__The request__: Rewrite the records as a numbered list, from the first line through the line containing "Sideburns Dave (880, 969)", inclusive. Leave out any blank lines.
((
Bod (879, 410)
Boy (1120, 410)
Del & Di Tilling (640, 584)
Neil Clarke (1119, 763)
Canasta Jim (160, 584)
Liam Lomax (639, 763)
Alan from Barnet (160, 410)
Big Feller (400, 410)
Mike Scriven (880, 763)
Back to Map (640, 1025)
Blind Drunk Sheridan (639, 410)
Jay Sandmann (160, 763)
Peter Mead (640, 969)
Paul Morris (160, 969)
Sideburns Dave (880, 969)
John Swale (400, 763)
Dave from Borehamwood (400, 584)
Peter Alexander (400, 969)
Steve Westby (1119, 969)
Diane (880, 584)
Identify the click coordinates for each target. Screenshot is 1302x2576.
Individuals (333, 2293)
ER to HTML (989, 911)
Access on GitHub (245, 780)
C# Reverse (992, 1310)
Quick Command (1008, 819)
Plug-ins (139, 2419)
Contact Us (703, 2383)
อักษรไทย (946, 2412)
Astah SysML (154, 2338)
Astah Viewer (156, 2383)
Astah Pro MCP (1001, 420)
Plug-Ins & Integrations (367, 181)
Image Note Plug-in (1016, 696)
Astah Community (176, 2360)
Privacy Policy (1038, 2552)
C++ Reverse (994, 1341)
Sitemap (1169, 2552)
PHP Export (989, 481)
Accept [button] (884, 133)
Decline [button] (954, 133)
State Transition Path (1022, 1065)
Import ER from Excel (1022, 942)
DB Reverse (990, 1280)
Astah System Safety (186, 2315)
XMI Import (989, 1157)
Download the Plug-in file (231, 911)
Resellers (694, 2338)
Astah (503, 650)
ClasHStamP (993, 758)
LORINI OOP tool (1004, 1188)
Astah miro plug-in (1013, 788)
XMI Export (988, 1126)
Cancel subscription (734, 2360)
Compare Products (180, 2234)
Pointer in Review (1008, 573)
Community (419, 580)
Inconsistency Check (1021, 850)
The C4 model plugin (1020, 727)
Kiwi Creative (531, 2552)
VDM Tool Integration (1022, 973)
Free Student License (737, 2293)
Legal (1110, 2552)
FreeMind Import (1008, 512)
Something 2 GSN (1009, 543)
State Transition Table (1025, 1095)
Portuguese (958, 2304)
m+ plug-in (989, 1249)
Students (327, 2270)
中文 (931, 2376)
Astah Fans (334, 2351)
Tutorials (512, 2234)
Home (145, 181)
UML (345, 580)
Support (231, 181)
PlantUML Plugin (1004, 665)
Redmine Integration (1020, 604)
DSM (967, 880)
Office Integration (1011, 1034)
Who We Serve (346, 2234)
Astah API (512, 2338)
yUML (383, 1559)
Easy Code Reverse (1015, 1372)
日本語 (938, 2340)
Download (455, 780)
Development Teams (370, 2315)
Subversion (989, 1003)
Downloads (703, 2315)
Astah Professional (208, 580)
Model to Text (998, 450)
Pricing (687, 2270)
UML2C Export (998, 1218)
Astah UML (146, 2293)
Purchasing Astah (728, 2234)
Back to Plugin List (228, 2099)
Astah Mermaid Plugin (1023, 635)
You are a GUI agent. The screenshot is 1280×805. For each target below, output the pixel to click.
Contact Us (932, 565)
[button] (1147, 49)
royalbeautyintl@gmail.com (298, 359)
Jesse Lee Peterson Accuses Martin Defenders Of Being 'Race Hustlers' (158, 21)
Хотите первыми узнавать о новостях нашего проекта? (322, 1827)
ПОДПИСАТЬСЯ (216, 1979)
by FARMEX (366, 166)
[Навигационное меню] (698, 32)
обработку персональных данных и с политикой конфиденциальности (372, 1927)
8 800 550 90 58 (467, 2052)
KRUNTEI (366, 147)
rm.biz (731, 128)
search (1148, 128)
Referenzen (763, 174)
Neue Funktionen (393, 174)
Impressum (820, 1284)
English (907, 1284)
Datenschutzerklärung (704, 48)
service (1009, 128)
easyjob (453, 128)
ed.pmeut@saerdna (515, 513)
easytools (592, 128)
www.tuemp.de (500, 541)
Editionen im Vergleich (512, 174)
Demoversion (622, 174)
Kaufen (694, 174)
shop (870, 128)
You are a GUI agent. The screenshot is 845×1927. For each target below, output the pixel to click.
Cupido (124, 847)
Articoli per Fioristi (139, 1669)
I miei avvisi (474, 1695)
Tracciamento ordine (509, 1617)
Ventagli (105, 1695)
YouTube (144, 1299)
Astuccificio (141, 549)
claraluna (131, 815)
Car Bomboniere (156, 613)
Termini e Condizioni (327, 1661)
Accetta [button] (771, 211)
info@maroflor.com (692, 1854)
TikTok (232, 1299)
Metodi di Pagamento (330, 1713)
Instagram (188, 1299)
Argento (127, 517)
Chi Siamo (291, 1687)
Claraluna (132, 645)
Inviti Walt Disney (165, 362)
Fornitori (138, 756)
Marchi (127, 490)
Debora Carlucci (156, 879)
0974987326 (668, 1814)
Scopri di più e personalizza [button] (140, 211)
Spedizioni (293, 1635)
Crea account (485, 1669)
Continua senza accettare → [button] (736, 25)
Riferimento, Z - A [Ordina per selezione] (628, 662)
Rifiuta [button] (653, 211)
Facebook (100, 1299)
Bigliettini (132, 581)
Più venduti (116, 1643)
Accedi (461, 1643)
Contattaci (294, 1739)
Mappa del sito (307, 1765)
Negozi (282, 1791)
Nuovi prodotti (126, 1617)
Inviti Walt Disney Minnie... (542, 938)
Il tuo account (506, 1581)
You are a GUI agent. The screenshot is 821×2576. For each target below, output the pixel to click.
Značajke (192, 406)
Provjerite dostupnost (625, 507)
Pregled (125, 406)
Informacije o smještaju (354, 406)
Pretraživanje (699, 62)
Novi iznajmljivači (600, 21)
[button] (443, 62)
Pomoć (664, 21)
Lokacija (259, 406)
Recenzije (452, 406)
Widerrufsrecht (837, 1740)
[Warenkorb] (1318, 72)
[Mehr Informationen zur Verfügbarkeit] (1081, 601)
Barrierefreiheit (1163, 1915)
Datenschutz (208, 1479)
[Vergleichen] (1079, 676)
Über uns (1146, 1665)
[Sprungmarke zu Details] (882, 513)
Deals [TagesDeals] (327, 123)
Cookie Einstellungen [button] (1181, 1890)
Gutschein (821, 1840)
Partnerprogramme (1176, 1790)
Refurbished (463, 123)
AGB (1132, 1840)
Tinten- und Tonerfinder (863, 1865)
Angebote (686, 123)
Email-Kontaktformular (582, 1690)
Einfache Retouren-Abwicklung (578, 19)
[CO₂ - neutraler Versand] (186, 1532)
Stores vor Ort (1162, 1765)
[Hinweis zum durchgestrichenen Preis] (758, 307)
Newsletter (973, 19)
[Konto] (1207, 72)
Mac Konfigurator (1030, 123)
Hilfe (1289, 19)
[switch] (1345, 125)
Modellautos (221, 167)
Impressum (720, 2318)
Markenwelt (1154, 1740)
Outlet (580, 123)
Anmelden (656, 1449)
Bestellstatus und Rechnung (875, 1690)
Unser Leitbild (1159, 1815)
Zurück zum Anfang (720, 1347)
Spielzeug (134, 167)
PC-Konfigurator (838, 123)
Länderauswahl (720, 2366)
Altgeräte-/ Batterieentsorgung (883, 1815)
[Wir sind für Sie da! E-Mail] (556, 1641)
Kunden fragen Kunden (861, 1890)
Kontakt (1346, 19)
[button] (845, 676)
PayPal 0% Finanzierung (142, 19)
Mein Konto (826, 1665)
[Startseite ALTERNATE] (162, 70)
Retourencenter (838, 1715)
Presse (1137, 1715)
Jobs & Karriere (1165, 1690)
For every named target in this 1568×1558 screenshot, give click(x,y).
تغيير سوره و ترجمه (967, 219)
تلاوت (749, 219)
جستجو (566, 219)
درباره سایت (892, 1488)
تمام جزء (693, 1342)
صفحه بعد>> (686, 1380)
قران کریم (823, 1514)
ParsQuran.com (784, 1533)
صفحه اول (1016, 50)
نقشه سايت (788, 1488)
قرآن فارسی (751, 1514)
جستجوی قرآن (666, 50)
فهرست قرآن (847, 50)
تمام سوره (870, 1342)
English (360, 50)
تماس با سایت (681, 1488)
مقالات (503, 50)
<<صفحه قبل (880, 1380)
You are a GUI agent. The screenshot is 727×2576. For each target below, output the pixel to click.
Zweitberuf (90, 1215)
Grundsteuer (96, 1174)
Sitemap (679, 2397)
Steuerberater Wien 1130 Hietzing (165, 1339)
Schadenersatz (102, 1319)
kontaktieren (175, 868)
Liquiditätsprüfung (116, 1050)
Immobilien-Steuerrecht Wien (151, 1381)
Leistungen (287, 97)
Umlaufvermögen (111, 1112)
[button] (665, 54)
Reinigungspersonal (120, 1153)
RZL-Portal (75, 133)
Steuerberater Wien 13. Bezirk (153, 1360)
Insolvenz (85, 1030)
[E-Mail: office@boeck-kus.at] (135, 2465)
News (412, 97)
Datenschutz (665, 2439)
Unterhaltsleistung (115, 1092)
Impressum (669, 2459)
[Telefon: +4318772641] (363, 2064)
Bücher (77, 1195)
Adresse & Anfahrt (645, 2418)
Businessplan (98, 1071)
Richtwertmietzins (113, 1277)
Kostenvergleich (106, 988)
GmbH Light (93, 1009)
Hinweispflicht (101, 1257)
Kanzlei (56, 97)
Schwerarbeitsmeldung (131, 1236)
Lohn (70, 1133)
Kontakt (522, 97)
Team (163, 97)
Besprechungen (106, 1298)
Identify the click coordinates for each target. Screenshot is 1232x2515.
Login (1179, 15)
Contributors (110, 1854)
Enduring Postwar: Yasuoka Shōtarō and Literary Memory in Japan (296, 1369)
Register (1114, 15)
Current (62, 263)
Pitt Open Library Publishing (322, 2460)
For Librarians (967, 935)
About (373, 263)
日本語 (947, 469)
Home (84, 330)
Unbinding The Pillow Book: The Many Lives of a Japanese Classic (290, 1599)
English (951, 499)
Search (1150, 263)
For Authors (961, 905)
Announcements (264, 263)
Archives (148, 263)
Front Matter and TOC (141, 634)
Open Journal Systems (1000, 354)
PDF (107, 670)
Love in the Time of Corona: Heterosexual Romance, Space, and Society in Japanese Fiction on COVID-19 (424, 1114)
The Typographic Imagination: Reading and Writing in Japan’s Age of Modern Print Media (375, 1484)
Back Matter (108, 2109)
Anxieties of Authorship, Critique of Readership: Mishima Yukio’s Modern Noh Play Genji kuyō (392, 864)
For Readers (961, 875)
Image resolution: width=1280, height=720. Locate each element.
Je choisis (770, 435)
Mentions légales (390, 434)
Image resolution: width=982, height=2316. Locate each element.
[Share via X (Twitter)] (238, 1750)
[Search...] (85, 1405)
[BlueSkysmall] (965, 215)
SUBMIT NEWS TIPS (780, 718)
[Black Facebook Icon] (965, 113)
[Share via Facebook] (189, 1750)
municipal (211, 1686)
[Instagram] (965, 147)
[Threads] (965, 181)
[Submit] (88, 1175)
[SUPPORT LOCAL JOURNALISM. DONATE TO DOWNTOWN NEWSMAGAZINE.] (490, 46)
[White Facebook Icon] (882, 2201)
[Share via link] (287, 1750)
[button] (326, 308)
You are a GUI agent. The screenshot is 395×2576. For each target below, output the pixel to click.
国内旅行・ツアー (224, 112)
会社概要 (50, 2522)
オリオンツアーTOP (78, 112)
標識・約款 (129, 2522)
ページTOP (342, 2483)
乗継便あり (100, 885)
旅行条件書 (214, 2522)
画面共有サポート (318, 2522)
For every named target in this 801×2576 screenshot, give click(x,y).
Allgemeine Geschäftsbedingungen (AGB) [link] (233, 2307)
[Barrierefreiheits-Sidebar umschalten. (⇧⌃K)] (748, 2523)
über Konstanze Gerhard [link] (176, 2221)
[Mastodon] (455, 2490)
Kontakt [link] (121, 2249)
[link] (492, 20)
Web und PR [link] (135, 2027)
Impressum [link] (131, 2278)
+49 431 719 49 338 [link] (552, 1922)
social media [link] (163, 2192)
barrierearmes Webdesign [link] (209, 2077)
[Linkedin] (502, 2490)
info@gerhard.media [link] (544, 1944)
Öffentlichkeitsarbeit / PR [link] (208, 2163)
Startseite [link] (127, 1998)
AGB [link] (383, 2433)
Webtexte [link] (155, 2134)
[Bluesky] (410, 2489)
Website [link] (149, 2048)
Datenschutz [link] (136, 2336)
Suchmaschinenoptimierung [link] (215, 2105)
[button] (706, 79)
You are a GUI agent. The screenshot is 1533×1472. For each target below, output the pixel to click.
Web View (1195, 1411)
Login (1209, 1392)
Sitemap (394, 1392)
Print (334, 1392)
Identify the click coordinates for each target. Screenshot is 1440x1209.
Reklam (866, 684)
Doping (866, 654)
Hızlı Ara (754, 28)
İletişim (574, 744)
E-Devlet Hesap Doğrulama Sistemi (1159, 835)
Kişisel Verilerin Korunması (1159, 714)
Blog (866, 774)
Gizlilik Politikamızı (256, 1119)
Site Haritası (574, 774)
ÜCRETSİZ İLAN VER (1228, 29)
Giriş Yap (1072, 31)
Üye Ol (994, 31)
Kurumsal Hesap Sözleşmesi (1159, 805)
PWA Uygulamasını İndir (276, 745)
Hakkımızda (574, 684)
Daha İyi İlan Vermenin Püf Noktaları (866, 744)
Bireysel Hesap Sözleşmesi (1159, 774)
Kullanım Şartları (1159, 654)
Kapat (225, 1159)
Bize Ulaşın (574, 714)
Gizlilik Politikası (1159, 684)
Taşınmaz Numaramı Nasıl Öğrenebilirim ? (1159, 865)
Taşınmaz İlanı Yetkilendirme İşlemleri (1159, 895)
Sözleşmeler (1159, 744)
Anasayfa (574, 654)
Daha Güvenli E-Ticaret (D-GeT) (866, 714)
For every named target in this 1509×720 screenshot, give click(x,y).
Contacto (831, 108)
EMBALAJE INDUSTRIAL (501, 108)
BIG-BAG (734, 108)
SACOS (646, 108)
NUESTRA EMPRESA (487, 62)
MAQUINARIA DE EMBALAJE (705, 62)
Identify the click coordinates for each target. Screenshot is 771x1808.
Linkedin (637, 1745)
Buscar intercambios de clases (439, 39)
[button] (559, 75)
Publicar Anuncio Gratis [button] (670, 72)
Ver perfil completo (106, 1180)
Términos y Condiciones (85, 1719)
))
__The reply__:
1. Bod (879, 410)
2. Boy (1120, 410)
3. Del & Di Tilling (640, 584)
4. Neil Clarke (1119, 763)
5. Canasta Jim (160, 584)
6. Liam Lomax (639, 763)
7. Alan from Barnet (160, 410)
8. Big Feller (400, 410)
9. Mike Scriven (880, 763)
10. Back to Map (640, 1025)
11. Blind Drunk Sheridan (639, 410)
12. Jay Sandmann (160, 763)
13. Peter Mead (640, 969)
14. Paul Morris (160, 969)
15. Sideburns Dave (880, 969)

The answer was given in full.